### The task
Restate, word for word, every line of the data.

### Data items
==================================================
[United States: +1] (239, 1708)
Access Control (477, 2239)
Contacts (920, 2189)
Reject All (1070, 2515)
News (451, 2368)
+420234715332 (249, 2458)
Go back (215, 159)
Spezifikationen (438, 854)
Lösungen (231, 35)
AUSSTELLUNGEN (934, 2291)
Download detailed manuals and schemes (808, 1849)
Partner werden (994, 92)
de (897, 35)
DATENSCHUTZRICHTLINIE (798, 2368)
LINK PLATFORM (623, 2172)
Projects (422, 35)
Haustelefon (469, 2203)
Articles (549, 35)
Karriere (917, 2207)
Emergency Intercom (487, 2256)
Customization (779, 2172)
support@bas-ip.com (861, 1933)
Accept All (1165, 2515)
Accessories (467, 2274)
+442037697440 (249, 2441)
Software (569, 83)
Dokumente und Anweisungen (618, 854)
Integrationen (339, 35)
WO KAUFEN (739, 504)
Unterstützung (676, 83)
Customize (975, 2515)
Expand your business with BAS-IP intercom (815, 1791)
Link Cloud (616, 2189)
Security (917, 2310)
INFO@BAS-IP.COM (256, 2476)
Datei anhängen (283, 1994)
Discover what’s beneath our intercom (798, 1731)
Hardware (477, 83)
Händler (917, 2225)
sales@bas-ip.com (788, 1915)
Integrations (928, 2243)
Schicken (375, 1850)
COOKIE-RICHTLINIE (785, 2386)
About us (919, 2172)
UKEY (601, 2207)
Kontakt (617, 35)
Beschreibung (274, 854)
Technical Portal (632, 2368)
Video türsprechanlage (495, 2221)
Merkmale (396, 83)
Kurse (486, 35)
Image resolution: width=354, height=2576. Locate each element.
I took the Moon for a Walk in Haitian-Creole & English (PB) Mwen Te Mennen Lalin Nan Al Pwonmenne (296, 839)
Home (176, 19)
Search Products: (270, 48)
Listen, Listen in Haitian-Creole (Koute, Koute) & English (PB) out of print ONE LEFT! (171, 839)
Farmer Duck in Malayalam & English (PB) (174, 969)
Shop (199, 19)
==================================================
### Answer area
[United States: +1] (239, 1708)
Access Control (477, 2239)
Contacts (920, 2189)
Reject All (1070, 2515)
News (451, 2368)
+420234715332 (249, 2458)
Go back (215, 159)
Spezifikationen (438, 854)
Lösungen (231, 35)
AUSSTELLUNGEN (934, 2291)
Download detailed manuals and schemes (808, 1849)
Partner werden (994, 92)
de (897, 35)
DATENSCHUTZRICHTLINIE (798, 2368)
LINK PLATFORM (623, 2172)
Projects (422, 35)
Haustelefon (469, 2203)
Articles (549, 35)
Karriere (917, 2207)
Emergency Intercom (487, 2256)
Customization (779, 2172)
support@bas-ip.com (861, 1933)
Accept All (1165, 2515)
Accessories (467, 2274)
+442037697440 (249, 2441)
Software (569, 83)
Dokumente und Anweisungen (618, 854)
Integrationen (339, 35)
WO KAUFEN (739, 504)
Unterstützung (676, 83)
Customize (975, 2515)
Expand your business with BAS-IP intercom (815, 1791)
Link Cloud (616, 2189)
Security (917, 2310)
INFO@BAS-IP.COM (256, 2476)
Datei anhängen (283, 1994)
Discover what’s beneath our intercom (798, 1731)
Hardware (477, 83)
Händler (917, 2225)
sales@bas-ip.com (788, 1915)
Integrations (928, 2243)
Schicken (375, 1850)
COOKIE-RICHTLINIE (785, 2386)
About us (919, 2172)
UKEY (601, 2207)
Kontakt (617, 35)
Beschreibung (274, 854)
Technical Portal (632, 2368)
Video türsprechanlage (495, 2221)
Merkmale (396, 83)
Kurse (486, 35)
Image resolution: width=354, height=2576. Locate each element.
I took the Moon for a Walk in Haitian-Creole & English (PB) Mwen Te Mennen Lalin Nan Al Pwonmenne (296, 839)
Home (176, 19)
Search Products: (270, 48)
Listen, Listen in Haitian-Creole (Koute, Koute) & English (PB) out of print ONE LEFT! (171, 839)
Farmer Duck in Malayalam & English (PB) (174, 969)
Shop (199, 19)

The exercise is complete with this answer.